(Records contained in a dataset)

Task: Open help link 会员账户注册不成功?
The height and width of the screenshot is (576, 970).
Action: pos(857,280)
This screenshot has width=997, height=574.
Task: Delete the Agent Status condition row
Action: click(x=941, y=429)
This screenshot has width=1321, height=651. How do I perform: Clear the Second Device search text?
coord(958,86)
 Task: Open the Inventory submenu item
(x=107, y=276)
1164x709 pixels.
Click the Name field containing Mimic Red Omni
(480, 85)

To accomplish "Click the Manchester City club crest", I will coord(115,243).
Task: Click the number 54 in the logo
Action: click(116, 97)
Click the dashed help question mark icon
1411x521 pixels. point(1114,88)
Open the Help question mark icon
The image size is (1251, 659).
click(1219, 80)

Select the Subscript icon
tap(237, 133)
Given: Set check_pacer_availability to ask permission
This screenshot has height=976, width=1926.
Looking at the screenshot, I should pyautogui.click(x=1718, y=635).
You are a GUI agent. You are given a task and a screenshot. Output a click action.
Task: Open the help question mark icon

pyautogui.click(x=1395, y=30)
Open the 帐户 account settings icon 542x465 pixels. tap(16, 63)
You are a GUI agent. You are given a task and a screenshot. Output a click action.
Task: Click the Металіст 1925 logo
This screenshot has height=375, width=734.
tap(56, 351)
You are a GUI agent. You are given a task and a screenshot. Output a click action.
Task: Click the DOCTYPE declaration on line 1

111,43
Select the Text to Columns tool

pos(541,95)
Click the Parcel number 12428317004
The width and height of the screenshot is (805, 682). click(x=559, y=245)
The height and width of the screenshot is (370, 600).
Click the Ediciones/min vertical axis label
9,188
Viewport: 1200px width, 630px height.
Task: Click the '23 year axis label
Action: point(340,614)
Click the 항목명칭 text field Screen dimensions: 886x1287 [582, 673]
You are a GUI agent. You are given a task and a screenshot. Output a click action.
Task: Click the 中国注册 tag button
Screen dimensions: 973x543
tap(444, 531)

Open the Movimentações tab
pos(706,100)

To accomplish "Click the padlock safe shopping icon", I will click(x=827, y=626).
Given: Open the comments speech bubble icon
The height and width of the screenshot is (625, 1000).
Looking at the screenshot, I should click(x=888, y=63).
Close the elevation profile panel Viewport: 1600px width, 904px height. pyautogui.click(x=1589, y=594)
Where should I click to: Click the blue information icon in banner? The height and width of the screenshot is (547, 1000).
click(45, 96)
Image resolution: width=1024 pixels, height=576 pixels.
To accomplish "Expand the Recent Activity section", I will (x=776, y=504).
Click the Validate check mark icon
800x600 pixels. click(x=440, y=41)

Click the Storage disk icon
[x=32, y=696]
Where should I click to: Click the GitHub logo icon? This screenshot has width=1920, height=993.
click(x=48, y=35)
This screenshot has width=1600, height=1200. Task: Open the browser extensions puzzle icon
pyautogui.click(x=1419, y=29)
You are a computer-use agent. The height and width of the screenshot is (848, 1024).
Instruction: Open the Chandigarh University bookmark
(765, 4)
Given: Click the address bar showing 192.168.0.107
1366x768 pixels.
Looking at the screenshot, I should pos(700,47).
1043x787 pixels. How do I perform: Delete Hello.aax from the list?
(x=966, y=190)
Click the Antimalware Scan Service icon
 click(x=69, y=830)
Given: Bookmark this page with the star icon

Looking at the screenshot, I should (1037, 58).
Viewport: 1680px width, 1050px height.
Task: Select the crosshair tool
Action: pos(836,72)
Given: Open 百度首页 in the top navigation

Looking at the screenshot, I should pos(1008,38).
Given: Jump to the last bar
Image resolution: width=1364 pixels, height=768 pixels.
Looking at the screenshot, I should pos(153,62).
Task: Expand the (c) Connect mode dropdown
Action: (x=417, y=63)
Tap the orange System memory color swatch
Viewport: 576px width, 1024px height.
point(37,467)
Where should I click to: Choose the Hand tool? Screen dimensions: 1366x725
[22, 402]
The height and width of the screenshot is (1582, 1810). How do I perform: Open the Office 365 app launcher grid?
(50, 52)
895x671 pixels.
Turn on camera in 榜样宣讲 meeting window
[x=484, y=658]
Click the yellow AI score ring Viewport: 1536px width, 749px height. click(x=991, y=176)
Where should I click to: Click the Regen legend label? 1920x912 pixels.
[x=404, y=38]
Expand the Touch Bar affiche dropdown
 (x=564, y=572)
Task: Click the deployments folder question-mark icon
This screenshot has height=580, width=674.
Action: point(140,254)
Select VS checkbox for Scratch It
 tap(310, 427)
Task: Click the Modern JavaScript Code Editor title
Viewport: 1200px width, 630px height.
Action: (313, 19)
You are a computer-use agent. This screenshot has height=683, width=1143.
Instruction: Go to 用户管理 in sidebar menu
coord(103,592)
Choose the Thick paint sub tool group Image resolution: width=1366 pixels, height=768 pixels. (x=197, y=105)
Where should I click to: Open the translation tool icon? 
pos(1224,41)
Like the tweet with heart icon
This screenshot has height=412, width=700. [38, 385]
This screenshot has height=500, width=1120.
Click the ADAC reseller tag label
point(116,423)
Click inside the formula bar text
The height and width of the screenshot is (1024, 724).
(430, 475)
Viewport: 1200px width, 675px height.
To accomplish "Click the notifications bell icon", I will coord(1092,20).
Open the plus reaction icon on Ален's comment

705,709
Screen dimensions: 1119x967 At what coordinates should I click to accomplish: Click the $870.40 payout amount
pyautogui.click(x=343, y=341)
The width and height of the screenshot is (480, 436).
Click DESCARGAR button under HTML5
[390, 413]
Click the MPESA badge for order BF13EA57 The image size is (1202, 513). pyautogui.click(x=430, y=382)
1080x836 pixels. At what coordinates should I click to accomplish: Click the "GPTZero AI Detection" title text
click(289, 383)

> [DIRECTIONS]: Show the lines from the data above that contain the string "computer".

> [RESULT OF THIS EXERCISE]:
You are a computer-use agent. The height and width of the screenshot is (848, 1024).
You are a computer-use agent. This screenshot has height=683, width=1143.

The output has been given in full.